24) Waiver; Choice of Law: Seller and/or Seller’s Suppliers’ failure to object to the provisions contained in Buyer’s purchase order or other communications shall not be deemed a waiver of these Terms and Conditions nor acceptance of such Buyer provisions. All matters relating to or arising from dealings between Seller and Buyer will be governed and controlled by the laws of the State of Nebraska, notwithstanding conflict of law provisions. Buyer agrees to bring any claim, cause of action, suit or demand allegedly arising out of or related to the transactions between Seller and Buyer exclusively in the state or federal courts located in Douglas County, Nebraska. Buyer irrevocably consents to jurisdiction in, and venue of such courts. BUYER IRREVOCABLY WAIVES ANY AND ALL RIGHT TO TRIAL BY JURY IN ANY LEGAL PROCEEDING ARISING OUT OF OR IN CONNECTION WITH DEALINGS WITH SELLER.
25) Assignment: Any assignment of this agreement or of any rights or obligations under the agreement without prior written consent of Seller shall be void.
26) These Terms and Conditions supersede all conflicting terms and conditions outlined in any purchase order issued either before or after any Seller proposal or order acknowledgment documents unless specifically agreed to, in writing, by Seller. If the manufacturer sells and/or invoices the “buyer of record” directly, then the manufacturer’s terms and conditions of sale shall supersede those of Seller.
27) Tariffs and Duties: Buyer acknowledges and agrees that any customs, duties, tariffs, or similar charges related to or imposed by any jurisdiction having such authority with respect to any materials or services provided by Seller or Seller’s Suppliers (collectively “Tariff”), pursuant to any existing and outstanding contract, quotation, agreement, or similar arrangement (collectively “Contract”) between Buyer and Seller, such Contract pricing amount shall be subject to adjustment on a dollar for dollar basis to the extent that any such Tariff shall increase the Seller or Seller’s Suppliers cost under any existing Contract.

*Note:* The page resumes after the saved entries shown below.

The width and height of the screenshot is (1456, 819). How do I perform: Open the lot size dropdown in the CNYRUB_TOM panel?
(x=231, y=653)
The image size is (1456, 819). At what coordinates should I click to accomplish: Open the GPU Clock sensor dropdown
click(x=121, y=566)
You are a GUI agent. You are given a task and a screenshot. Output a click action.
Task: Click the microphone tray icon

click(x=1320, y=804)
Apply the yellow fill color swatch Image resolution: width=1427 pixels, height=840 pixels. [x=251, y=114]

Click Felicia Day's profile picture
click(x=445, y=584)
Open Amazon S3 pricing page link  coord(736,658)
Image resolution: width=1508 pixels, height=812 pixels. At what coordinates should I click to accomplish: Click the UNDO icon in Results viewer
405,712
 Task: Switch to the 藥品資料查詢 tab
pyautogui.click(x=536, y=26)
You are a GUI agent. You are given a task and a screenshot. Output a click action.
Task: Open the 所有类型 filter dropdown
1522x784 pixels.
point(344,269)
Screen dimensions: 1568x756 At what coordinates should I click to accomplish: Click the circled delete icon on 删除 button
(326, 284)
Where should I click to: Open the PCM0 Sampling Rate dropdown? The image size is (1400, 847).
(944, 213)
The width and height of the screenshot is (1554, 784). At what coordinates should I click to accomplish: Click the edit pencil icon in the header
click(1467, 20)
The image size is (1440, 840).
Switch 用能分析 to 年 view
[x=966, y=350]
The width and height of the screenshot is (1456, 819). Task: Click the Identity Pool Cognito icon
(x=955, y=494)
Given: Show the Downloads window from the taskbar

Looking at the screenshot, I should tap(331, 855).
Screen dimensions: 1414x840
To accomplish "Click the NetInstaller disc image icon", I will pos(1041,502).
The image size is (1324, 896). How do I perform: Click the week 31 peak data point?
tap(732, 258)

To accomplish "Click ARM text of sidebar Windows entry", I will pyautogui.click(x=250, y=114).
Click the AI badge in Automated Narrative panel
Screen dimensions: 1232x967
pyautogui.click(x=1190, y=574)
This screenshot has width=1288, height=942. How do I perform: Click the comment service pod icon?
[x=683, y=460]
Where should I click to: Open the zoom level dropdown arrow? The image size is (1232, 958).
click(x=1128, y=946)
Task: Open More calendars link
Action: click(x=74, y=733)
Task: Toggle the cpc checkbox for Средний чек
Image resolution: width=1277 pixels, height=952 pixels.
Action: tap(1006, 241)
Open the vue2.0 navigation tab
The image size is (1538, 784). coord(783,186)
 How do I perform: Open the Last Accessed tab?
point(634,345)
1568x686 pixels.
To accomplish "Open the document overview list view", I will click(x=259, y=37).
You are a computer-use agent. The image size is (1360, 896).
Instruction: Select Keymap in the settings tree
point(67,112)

28) Change of Law: For purposes of this Section 28, “Change of Law” means the change of any applicable law including, but not limited to, imposition of any tariff, custom, duty, or similar charge, or any applicable judgment of a relevant court of law which changes the interpretation of any applicable law which affects Seller’s performance under any contract, quotation, agreement, or similar arrangement entered into by and between Buyer and Seller. If Seller suffers a delay and/ or incurs additional costs as a result of a Change of Law, then Seller will be entitled to (a) reevaluate and adjust the price of any such contract, quotation, agreement, or similar arrangement, and/or (b) an extension of time to complete Seller’s obligations thereunder, in the sole discretion of Seller. Within a reasonable time of any Change of Law, Seller will deliver a notice to Buyer identifying the Change of Law and Seller’s response thereto.